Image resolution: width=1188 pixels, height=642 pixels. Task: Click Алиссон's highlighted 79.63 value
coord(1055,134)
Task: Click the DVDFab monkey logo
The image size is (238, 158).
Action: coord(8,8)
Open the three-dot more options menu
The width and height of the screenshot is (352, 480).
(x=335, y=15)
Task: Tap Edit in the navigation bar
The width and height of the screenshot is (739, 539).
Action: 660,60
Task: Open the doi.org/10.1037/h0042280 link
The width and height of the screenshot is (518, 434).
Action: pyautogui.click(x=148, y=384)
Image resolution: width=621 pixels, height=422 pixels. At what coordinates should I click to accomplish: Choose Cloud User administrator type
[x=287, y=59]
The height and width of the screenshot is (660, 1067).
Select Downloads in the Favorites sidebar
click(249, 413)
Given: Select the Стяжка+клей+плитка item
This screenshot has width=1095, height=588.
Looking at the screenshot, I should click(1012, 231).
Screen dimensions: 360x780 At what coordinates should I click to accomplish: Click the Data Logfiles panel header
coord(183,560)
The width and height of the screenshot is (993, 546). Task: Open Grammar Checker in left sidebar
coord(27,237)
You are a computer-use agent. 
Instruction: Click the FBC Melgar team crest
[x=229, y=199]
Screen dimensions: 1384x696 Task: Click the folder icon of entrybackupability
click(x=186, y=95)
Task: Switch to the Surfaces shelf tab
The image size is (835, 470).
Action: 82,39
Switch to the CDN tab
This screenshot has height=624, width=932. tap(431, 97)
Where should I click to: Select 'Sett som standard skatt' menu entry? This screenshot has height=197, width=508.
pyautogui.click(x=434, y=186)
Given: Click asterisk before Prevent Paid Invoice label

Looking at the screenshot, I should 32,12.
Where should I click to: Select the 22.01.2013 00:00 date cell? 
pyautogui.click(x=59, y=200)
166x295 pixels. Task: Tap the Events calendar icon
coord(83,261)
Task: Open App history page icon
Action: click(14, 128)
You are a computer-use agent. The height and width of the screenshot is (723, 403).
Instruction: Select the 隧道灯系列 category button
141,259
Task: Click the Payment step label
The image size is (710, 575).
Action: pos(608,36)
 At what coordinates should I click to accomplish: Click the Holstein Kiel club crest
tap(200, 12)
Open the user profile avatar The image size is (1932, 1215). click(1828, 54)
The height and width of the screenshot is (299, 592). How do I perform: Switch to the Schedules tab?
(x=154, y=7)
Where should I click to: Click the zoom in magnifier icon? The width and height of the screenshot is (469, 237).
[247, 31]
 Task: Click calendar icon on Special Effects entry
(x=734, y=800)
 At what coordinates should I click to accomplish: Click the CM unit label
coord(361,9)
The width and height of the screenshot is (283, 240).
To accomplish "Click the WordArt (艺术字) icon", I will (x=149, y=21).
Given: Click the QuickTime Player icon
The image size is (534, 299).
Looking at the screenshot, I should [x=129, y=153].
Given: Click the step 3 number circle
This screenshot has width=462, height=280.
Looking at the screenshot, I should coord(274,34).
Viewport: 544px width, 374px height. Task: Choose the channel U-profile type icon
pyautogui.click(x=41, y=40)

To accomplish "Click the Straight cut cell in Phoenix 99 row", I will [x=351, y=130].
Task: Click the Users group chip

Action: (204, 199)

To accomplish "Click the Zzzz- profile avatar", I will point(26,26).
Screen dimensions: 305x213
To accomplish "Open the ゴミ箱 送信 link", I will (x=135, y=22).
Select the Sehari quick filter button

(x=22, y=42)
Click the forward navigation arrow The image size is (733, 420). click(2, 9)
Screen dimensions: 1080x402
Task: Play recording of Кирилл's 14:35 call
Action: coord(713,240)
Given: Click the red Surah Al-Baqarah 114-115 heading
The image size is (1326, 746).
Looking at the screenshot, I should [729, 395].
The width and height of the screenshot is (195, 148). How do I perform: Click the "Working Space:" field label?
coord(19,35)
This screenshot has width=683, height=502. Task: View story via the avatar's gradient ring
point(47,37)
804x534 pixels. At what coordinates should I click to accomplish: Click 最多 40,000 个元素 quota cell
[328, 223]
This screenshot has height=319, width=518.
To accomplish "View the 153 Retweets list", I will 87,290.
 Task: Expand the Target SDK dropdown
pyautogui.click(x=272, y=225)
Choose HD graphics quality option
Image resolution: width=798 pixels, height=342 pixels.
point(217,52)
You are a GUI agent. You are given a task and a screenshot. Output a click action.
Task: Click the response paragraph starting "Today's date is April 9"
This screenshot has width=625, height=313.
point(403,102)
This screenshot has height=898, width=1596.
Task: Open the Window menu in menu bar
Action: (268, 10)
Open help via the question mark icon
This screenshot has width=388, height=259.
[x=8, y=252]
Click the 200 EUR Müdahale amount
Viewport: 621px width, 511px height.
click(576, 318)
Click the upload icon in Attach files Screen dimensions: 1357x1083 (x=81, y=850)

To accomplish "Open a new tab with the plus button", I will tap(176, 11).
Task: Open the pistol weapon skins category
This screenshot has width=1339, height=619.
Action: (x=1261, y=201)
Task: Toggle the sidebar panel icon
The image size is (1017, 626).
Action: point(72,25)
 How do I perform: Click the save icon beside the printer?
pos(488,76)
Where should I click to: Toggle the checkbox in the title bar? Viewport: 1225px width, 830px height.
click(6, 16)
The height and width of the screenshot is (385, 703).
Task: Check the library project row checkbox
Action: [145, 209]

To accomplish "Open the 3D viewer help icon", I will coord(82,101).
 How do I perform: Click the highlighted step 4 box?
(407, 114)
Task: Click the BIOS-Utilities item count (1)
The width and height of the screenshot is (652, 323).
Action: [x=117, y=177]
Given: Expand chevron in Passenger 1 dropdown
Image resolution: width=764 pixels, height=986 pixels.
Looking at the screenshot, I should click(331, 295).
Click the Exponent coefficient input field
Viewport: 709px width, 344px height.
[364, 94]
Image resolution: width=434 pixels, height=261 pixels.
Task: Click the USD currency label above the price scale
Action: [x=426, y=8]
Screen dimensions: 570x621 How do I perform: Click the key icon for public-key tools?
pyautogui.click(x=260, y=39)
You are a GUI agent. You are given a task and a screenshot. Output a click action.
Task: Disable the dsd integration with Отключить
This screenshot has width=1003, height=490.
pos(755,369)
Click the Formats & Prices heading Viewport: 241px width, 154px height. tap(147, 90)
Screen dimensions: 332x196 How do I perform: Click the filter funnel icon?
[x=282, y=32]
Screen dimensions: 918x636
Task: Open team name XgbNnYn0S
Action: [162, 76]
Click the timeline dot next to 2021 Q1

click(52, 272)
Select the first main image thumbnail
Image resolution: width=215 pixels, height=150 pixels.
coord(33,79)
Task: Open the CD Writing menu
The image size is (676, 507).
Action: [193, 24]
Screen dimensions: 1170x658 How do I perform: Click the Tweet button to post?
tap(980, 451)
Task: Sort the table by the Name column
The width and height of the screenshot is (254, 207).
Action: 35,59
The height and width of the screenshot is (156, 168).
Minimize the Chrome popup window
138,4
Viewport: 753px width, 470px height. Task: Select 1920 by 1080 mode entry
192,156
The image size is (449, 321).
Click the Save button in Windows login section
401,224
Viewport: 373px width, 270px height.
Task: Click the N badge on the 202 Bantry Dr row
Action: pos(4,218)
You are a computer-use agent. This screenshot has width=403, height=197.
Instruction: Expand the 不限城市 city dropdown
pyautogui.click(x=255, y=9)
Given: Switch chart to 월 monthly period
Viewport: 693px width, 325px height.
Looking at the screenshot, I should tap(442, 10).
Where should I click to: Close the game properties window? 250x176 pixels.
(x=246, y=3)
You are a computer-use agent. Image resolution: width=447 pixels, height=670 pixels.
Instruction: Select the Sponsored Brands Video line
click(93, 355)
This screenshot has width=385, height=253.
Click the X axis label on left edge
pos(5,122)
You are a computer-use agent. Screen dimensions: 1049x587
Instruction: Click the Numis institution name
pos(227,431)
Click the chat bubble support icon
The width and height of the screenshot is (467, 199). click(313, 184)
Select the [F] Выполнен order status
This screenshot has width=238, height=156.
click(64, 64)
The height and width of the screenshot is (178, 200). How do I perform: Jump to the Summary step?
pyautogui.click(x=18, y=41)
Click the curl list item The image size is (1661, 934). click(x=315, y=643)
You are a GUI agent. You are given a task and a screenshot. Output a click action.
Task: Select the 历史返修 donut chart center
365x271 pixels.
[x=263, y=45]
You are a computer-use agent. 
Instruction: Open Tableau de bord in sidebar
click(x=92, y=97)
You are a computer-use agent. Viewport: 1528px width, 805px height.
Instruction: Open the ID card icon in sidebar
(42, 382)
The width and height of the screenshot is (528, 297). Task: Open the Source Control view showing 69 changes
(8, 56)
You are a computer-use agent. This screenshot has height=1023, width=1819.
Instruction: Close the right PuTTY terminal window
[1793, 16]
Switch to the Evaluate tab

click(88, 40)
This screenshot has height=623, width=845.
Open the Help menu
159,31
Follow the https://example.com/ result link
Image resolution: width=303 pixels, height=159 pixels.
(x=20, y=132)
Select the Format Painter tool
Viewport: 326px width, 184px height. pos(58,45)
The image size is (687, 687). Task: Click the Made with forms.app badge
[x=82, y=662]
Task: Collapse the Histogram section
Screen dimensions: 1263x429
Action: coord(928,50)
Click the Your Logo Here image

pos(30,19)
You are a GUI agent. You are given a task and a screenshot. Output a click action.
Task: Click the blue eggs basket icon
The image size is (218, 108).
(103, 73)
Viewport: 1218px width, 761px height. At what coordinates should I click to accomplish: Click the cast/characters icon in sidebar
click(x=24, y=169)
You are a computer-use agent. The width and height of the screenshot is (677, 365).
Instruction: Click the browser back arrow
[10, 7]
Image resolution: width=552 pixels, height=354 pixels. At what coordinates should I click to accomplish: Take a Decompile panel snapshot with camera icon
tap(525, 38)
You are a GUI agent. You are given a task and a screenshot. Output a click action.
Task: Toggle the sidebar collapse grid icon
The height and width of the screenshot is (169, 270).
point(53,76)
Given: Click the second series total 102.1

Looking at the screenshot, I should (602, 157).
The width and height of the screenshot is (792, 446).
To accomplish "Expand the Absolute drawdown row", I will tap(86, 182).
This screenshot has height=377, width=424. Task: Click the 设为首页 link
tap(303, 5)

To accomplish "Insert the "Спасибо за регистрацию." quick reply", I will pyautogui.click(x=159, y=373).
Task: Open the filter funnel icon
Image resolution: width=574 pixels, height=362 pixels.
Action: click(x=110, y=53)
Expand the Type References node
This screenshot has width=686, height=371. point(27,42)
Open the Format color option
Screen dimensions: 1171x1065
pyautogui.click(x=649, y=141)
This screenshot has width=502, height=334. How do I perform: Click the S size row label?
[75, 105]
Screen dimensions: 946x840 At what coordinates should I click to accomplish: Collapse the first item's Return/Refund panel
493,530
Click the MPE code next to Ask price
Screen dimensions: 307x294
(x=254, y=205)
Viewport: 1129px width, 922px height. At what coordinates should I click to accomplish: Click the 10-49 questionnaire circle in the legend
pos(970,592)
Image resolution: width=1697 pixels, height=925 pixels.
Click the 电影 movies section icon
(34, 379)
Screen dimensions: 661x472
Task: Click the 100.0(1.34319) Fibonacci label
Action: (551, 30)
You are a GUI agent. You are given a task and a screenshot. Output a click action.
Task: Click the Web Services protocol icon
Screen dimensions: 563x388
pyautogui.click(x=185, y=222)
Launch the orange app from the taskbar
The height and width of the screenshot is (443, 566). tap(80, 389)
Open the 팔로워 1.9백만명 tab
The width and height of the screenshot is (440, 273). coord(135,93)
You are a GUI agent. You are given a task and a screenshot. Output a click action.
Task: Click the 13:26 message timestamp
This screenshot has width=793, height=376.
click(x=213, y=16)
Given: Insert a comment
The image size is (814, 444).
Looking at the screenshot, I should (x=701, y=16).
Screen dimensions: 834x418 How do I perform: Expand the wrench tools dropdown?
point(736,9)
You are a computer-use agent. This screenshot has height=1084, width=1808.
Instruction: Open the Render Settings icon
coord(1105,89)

──────

(The problem):
Rewrite the stretch of the data from the line containing "Click the curl" through the line containing "[x=82, y=662]", with "sidebar" replaced by "side panel" and everything else left unchanged.

(Solution below):
Click the curl list item The image size is (1661, 934). click(x=315, y=643)
You are a GUI agent. You are given a task and a screenshot. Output a click action.
Task: Select the 历史返修 donut chart center
365x271 pixels.
[x=263, y=45]
You are a computer-use agent. 
Instruction: Open Tableau de bord in side panel
click(x=92, y=97)
You are a computer-use agent. Viewport: 1528px width, 805px height.
Instruction: Open the ID card icon in side panel
(42, 382)
The width and height of the screenshot is (528, 297). Task: Open the Source Control view showing 69 changes
(8, 56)
You are a computer-use agent. This screenshot has height=1023, width=1819.
Instruction: Close the right PuTTY terminal window
[1793, 16]
Switch to the Evaluate tab

click(88, 40)
This screenshot has height=623, width=845.
Open the Help menu
159,31
Follow the https://example.com/ result link
Image resolution: width=303 pixels, height=159 pixels.
(x=20, y=132)
Select the Format Painter tool
Viewport: 326px width, 184px height. pos(58,45)
The image size is (687, 687). Task: Click the Made with forms.app badge
[x=82, y=662]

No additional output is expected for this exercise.